Flags: needinfo?(bugs)
(Reporter)

Comment 18

8 months ago
(In reply to Harald Kirschner :digitarald from comment #17)
> > I recommend we try it early in a cycle, see how it looks/feels, and gather feedback.
> 
> Just to clarify the next steps: Given the SHIELD study confirmed improved
> perceived performance, what other feedback are we looking for that is
> blocking this?

We're looking for confirmation that the SHIELD study sample set actually represents the larger population with more diverse configurations. We also need Platform Operations team to approve the measured Load time regression.
Flags: needinfo?(bugs)
ni? jgaunt. Could we check Jet's concern on the study's sample being representative?
Flags: needinfo?(jgaunt)
(Reporter)

Comment 20

8 months ago
(In reply to Joel Maher ( :jmaher) from comment #13)
> the backout shows a 10%+ win for glterrain for win7:
> https://treeherder.mozilla.org/perf.html#/compare?originalProject=mozilla-
> inbound&originalRevision=cc866385dd01&newProject=mozilla-
> inbound&newRevision=1052561d1faf&framework=1

I believe you :) ...but I can't reproduce the regression on Win7 with our without this change.

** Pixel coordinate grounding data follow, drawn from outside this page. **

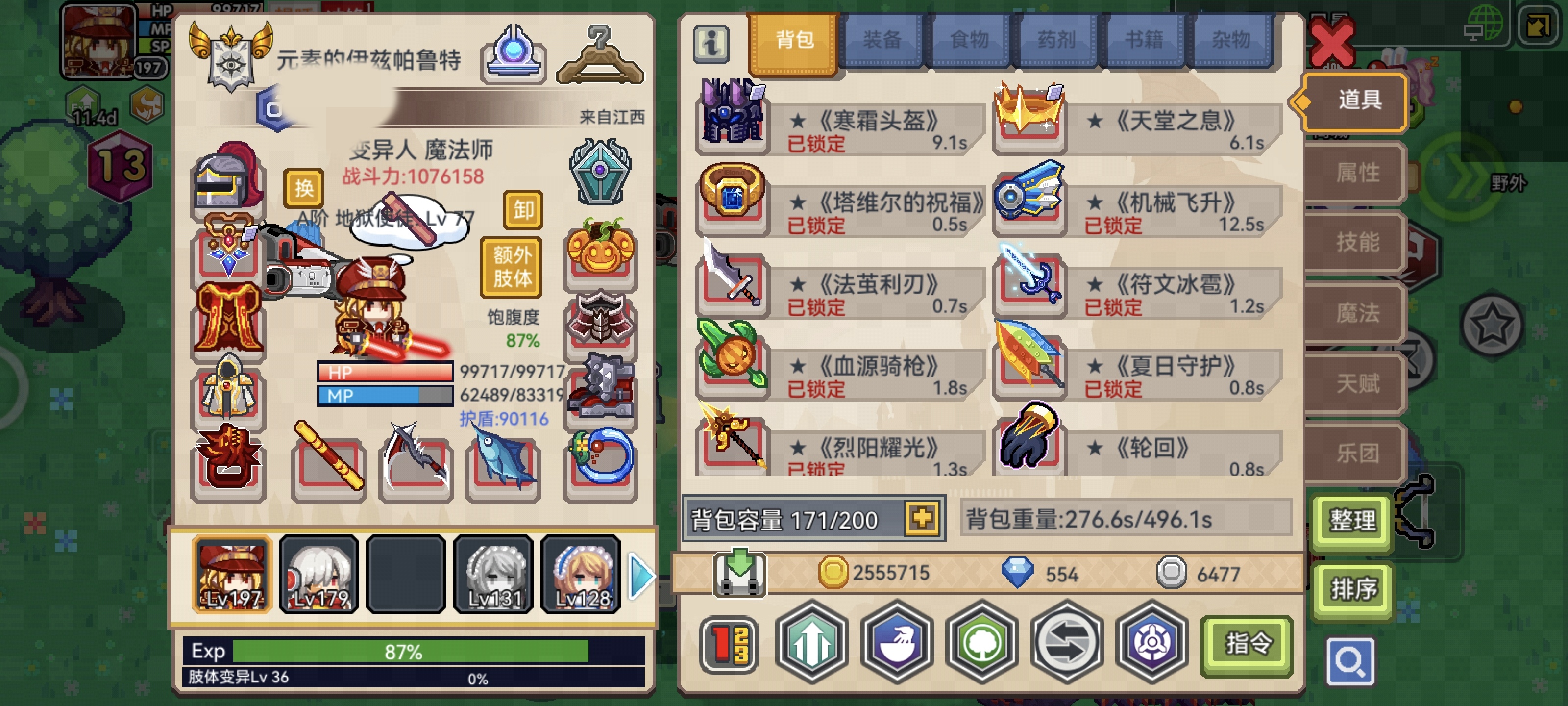This screenshot has width=1568, height=706.
Task: Open the 技能 side menu
Action: 1356,242
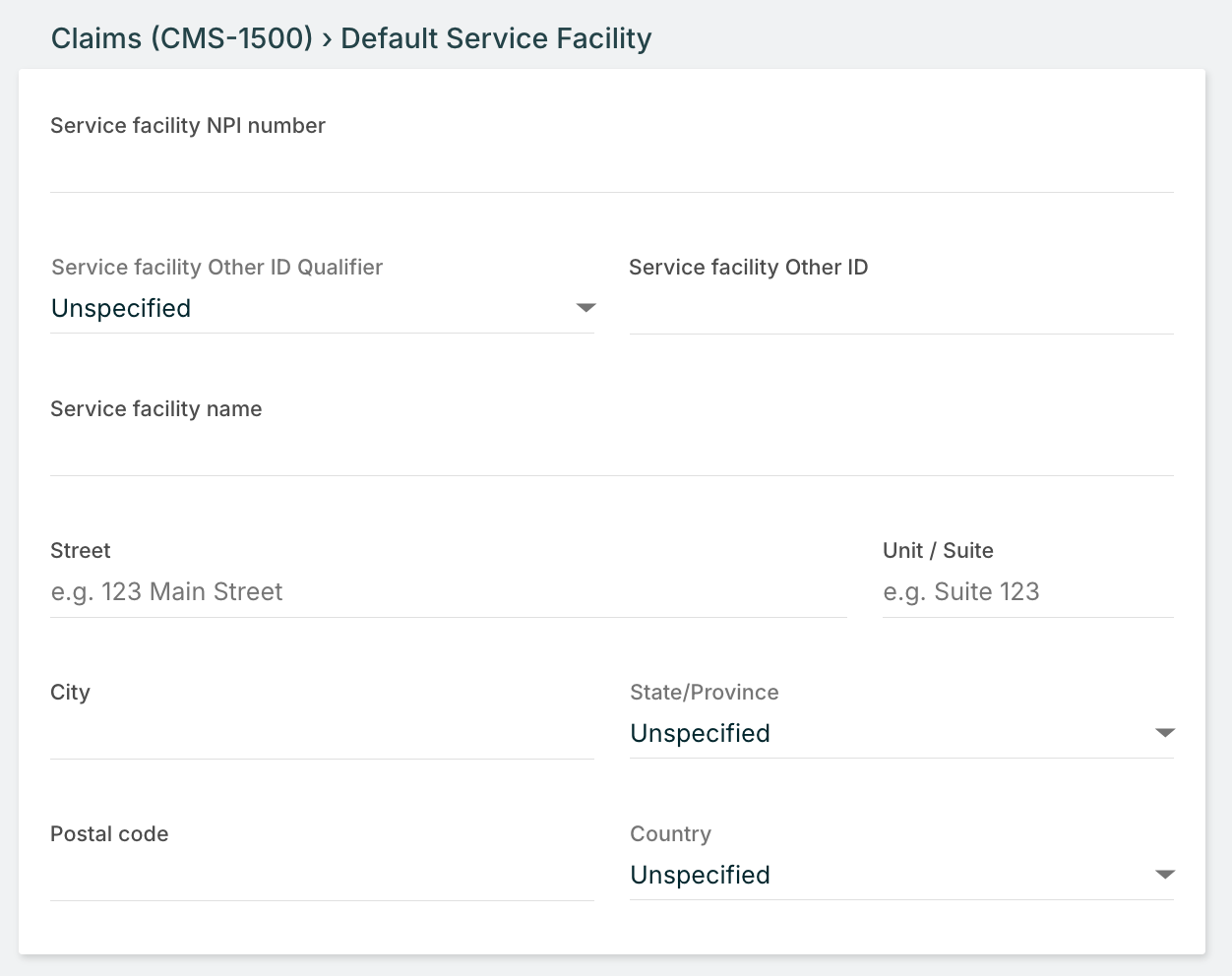Go to Claims (CMS-1500) breadcrumb
Viewport: 1232px width, 976px height.
(182, 38)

> this follows the pattern on the graph of the regression aligning with the
> commit and the improvement coming with the backout.  Possibly we can push to
> try with a --spsProfile flag to learn more of what is going on?

+cc: jgilbert Jeff: this is the bug I mentioned last time we met. You're probably in a better spot to run this Try build and comment. Thx!
Flags: needinfo?(jgilbert)
Jason, can we somehow use Project Presto to see if this regresses Speed Index?
Flags: needinfo?(jduell.mcbugs)
Sadly Presto has been using

   https://www.webpagetest.org/

for our tests, and it uses standard builds from mozilla.org, so there's no easy way to get it to use a custom build.

I do think that the webpagetest SpeedIndex is a good metric for page load responsivity.  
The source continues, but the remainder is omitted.